Though it has been struggling to get the word out, the health center has been able to take advantage of its proximity to the Vaux Big Picture High School, with whom it shares a building, to push health education for children as well. Each semester, the school requires all students to participate in an exhibition where parents are invited to see what their child has been working on.
“That’s a good opportunity for us to talk about the services we offer,” said Sofia Carreno, Vaux’s nurse manager.
The clinic also works in conjunction with Philadelphia Housing Authority police officers, who are employed by the school, to help identify stressors and triggers students might have in the classroom.
“We want to find fun ways to deal with those stressors to interact with their peers in a different way,” Carreno said.
Being a resource for the entire community, from young to old, is a priority for the Vaux Health Center.
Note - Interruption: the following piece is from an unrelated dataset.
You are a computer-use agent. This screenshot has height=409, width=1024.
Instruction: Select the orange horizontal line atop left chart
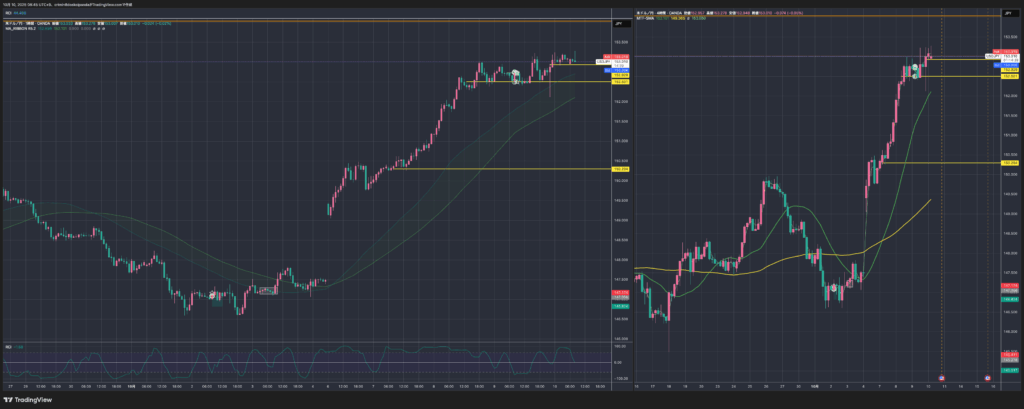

“I think access [to health care] is one of the biggest issues,” Jackson said, “And then just getting the word out to let people know that we’re there, number one. Number two, is we want to provide the care that they want us to provide. I think one of the issues for us is trying to identify what kind of care the community wants.”
To gather this information, Jackson spoke with several residents who were seeking a new primary health care provider. Jackson discovered that when Hahnemann University Hospital closed, insurers took the patient population and sent them to different clinics based on their ZIP code.
One resident said he was given Stephen Klein Wellness Center as a primary health care provider, but hadn’t been given that choice of where he was placed. Jackson said it is evident that residents want to be able to choose their primary health care provider.
In addition to primary health care, the medical professionals at Vaux are working to offer education programs and preventive care. These programs include regular education sessions in the community about conditions such as high blood pressure and chronic obstructive pulmonary disease (COPD).
“We are in a community that is primarily African American,” Jackson said, “And as we all know, African Americans suffer disproportionately from high blood pressure, hypolipidemia, and diabetes. So we can help that population learn how to prevent those diagnosis’ from even occurring through diet, physical activities, and decreasing their stress.”
Though there are doctors and medical services in Brewerytown and Sharswood to help with these ailments, unreliable transportation in the neighborhood is often cited as a barrier to access, Jackson said. SEPTA buses do not run readily through the neighborhood, but there are plans for SEPTA to reevaluate the need to come through the community.
As a brand-new health care provider, Vaux staff said that word will have to get out about the quality of care and the service they offer before they see a real uptick in patients. Jackson estimates that in six to eight months the health center will be a fully operational primary care office with a steady stream of patients.
“As nurses, we take time and educate our patients about the disease process in a way they can understand,” Jackson said. “So I think that’s how we can differentiate ourselves.”